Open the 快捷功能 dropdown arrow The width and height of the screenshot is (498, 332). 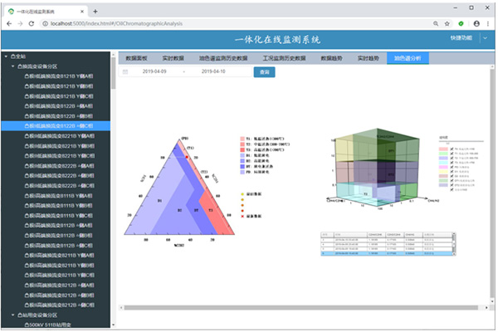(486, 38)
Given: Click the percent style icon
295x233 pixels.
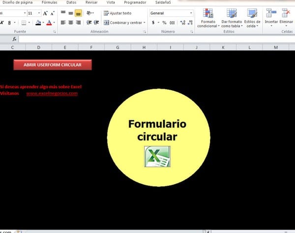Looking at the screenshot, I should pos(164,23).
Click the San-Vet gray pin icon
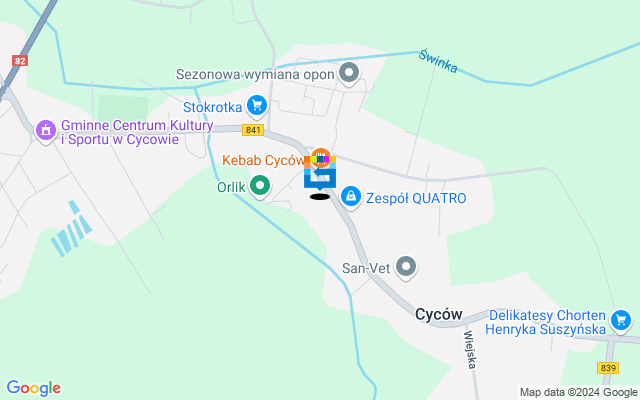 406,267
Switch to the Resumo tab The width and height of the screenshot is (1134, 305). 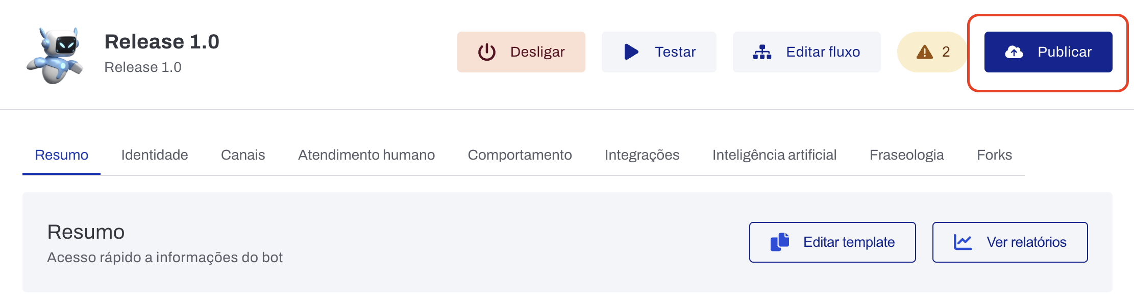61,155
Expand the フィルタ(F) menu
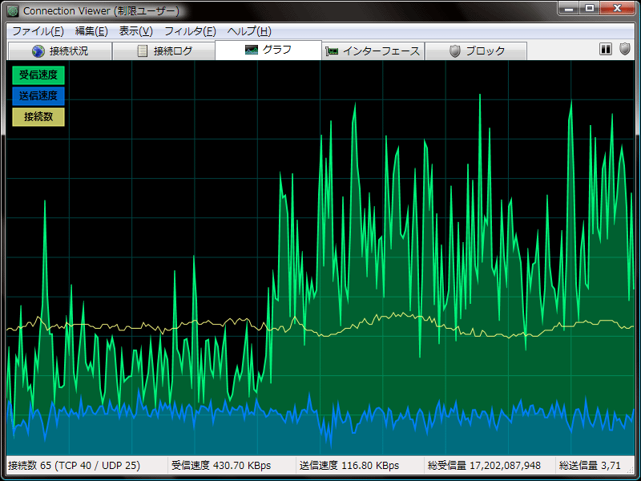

--

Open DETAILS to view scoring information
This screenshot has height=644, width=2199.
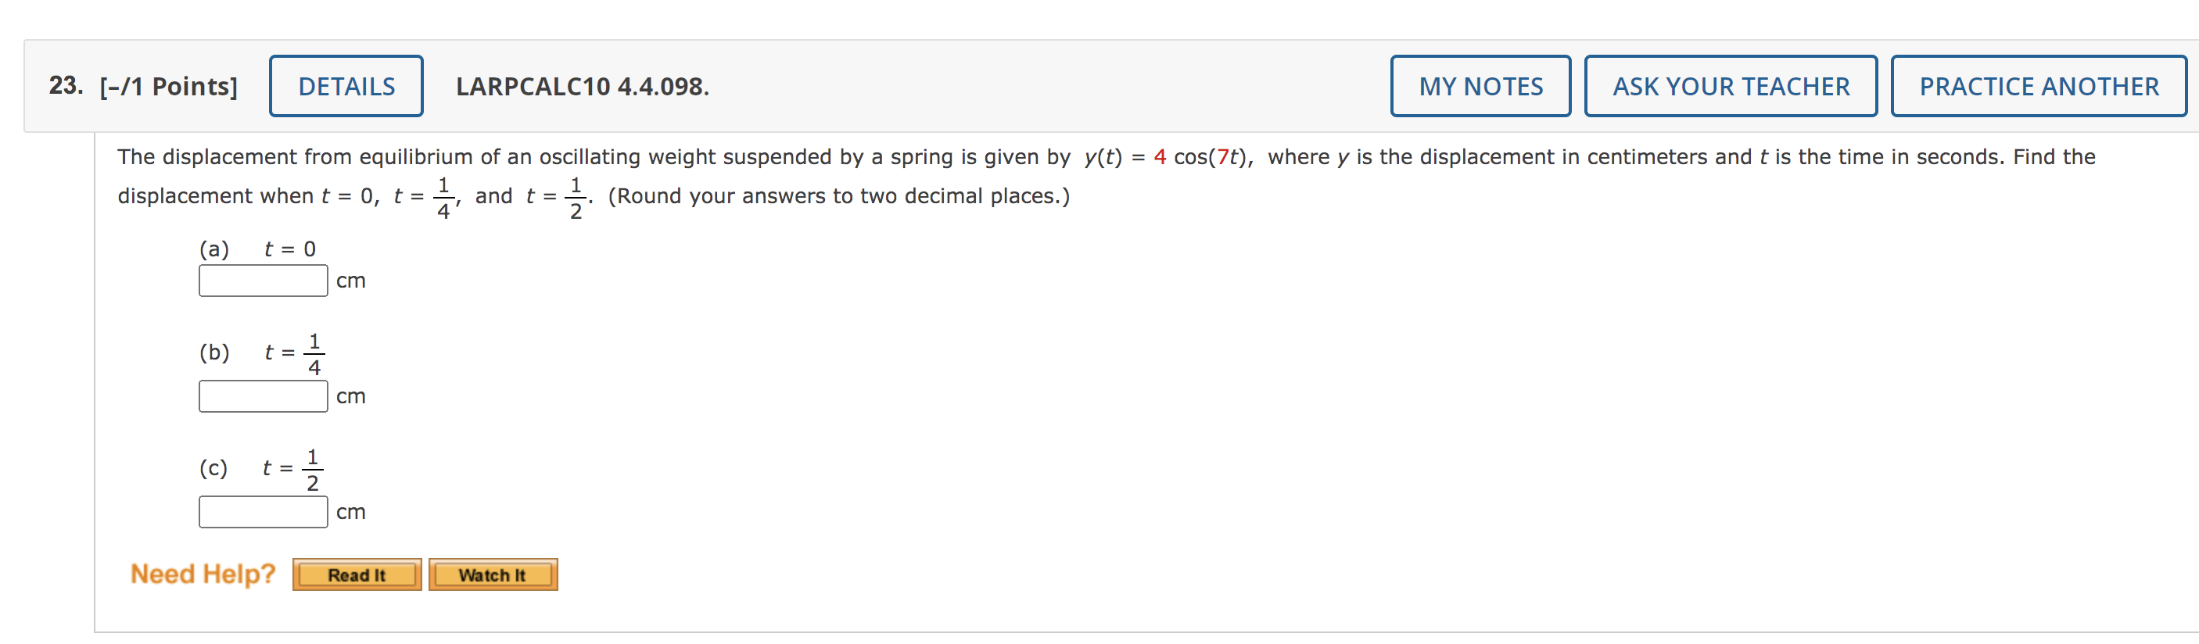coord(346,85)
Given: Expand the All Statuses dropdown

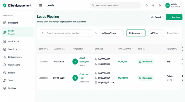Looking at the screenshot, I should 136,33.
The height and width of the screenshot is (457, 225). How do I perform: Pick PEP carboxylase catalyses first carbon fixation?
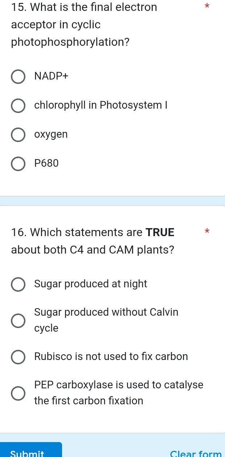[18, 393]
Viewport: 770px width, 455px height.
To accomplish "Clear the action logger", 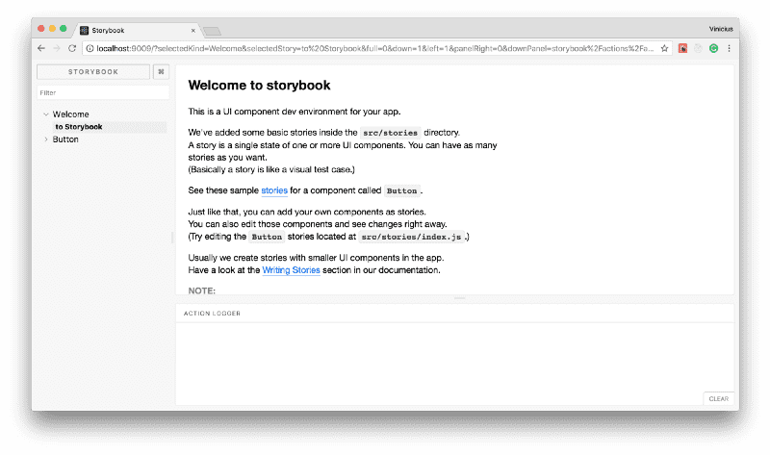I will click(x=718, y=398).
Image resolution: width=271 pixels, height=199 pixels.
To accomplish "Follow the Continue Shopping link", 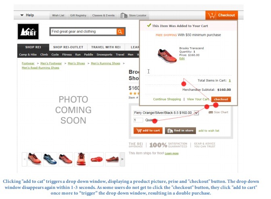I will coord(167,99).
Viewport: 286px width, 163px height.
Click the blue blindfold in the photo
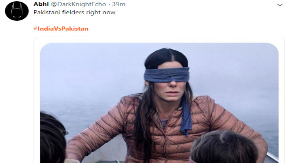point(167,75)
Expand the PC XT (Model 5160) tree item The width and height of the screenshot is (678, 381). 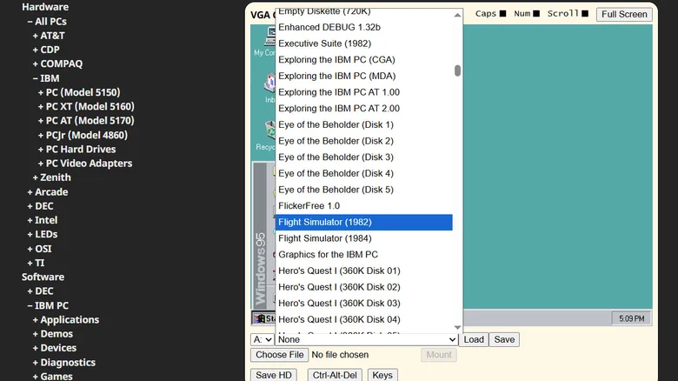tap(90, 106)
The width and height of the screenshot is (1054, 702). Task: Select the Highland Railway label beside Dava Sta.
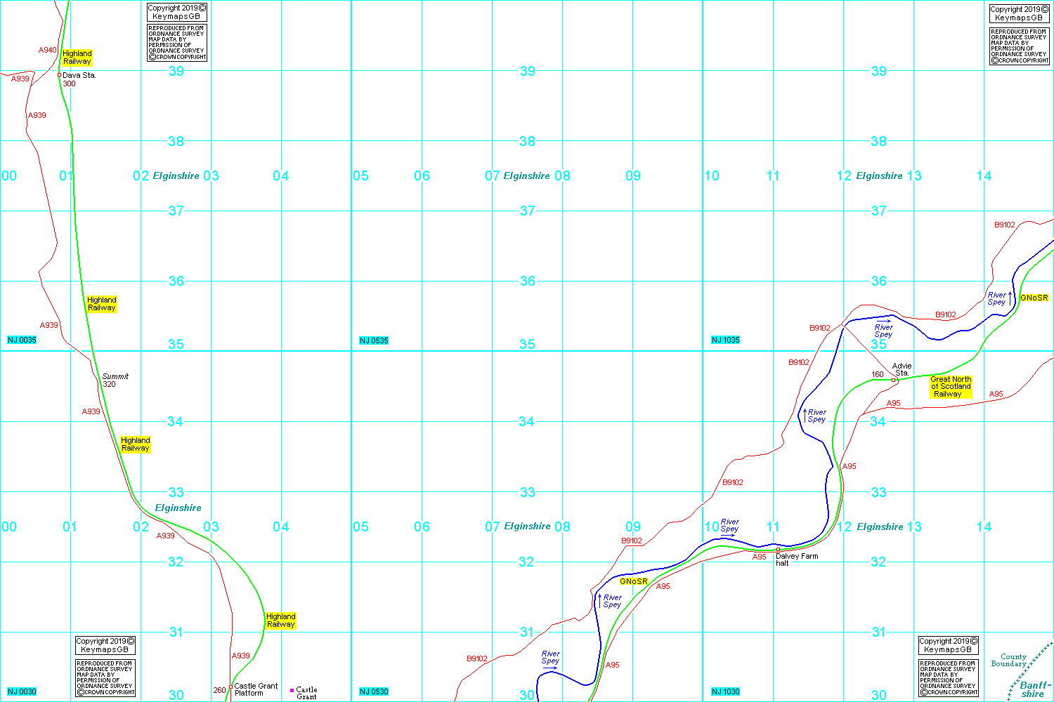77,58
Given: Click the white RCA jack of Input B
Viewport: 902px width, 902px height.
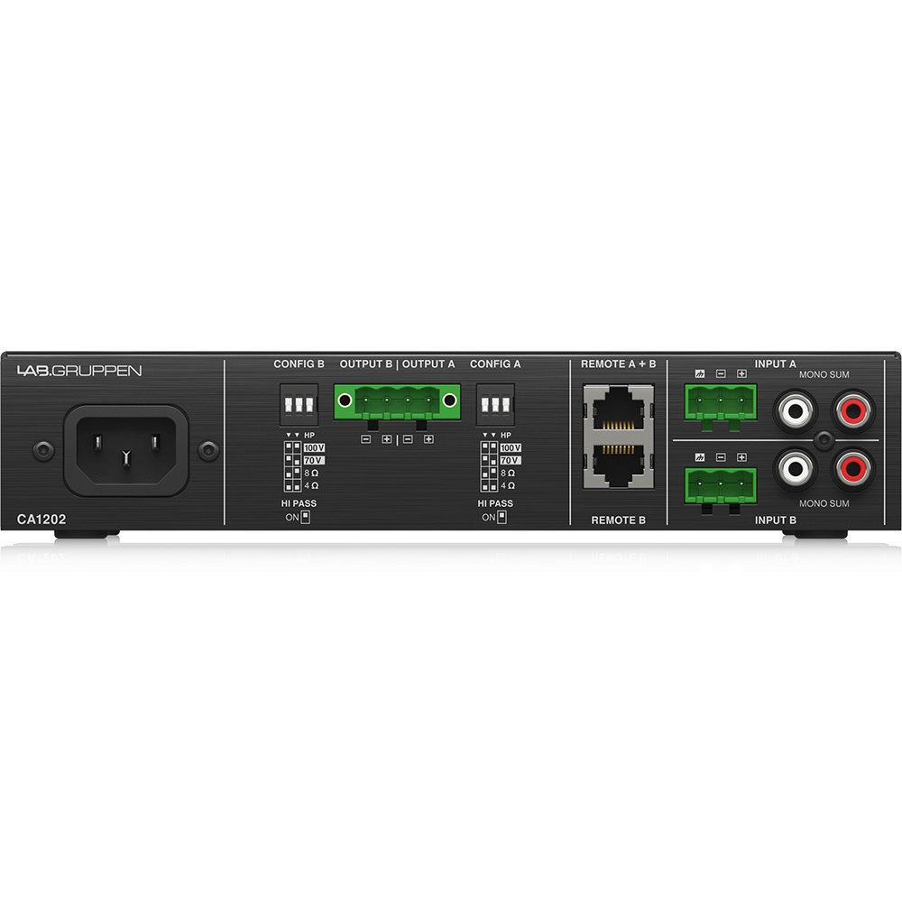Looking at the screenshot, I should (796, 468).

_Assignment_.
Look above for the line with "This screenshot has height=644, width=2199."; quote it and every line after it, stopping after the line with "Viewport: 770px width, 455px height.", exactly, with nothing added and without pictures.

_Solution_.
This screenshot has height=644, width=2199.
coord(346,85)
Given: Expand the All Statuses dropdown

Looking at the screenshot, I should 136,33.
The height and width of the screenshot is (457, 225). How do I perform: Pick PEP carboxylase catalyses first carbon fixation?
[18, 393]
Viewport: 770px width, 455px height.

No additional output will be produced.